Если бы они знали, что Бирга… они и все другие, весь Филиппсбург. Ему вспомнилась газетная заметка, которую долго обсуждали в обществе. Муж поссорился с женой и ушел, хлопнув дверью; жене он бросил: никогда больше не вернусь к тебе. Жена схватила ребенка, выбежала за мужем на лестницу и крикнула ему вслед: если ты меня бросишь, случится что-то страшное. На следующий день ее и ребенка нашли на каменном полу в кухне; цианистый калий. Мужа признали виновным в смерти ребенка. Он бы должен знать, что ребенку грозит опасность, если он оставит семью. Дело дошло до верховного федерального суда. Одна судебная инстанция решала так, другая этак: один судья приписывал мужу вину в смерти жены, другой оправдывал его полностью. Верховный суд утвердил приговор первой инстанции. Бедняги судьи, подумал Бенрат.
С каким трудом сформулировали они различие между смертью жены и смертью ребенка! К чему мы придем, если каждый будет иметь право угрожать самоубийством и насилием, решали они. Но ребенку грозила опасность, об этом муж должен был подумать. Как же надо было ему поступить?
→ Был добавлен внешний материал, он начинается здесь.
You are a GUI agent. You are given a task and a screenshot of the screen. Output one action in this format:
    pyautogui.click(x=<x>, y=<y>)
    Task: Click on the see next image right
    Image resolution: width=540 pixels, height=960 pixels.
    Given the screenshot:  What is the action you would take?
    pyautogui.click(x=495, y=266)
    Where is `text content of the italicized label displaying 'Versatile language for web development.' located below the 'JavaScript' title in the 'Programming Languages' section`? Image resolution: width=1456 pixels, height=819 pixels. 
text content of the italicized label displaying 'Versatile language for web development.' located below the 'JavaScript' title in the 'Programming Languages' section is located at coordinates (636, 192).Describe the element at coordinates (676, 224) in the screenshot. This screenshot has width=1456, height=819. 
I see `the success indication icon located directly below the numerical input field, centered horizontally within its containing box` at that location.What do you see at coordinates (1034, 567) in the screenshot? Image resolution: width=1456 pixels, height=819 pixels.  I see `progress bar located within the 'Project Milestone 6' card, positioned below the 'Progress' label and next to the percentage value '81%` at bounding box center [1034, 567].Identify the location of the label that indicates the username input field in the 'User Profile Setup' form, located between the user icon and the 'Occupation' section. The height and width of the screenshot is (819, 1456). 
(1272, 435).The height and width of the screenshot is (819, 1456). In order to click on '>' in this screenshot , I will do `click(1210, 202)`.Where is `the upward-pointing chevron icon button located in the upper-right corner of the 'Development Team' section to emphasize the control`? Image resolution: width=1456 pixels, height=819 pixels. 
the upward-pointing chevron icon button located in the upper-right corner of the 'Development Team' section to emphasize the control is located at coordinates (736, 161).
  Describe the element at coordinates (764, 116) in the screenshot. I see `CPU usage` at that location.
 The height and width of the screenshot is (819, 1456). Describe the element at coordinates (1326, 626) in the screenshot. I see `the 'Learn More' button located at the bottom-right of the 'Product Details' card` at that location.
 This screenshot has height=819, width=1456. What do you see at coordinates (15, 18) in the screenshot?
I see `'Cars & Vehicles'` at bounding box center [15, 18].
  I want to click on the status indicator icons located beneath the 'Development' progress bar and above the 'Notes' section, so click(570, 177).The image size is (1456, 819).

Традиция и религия рекомендуют, заявили судьи, продолжать распавшийся брак как семейную общность. Но подобное положение нельзя утверждать средствами уголовного права. Это было бы ущемлением свободы личности, которого от них никто не смеет требовать, ничем не оправданной помехой человеку в осуществлении своих прав. Стало быть, в соответствии с действующим правом он мог уйти от жены. Но ребенка он не должен был подвергать опасности! Стало быть, все-таки не мог уйти? Да. Нет. Да. Нет. Традиция, и религия, и действующее право. Бедняги судьи, подумал Бенрат. Его они бы оправдали. Бирга никогда ему не угрожала.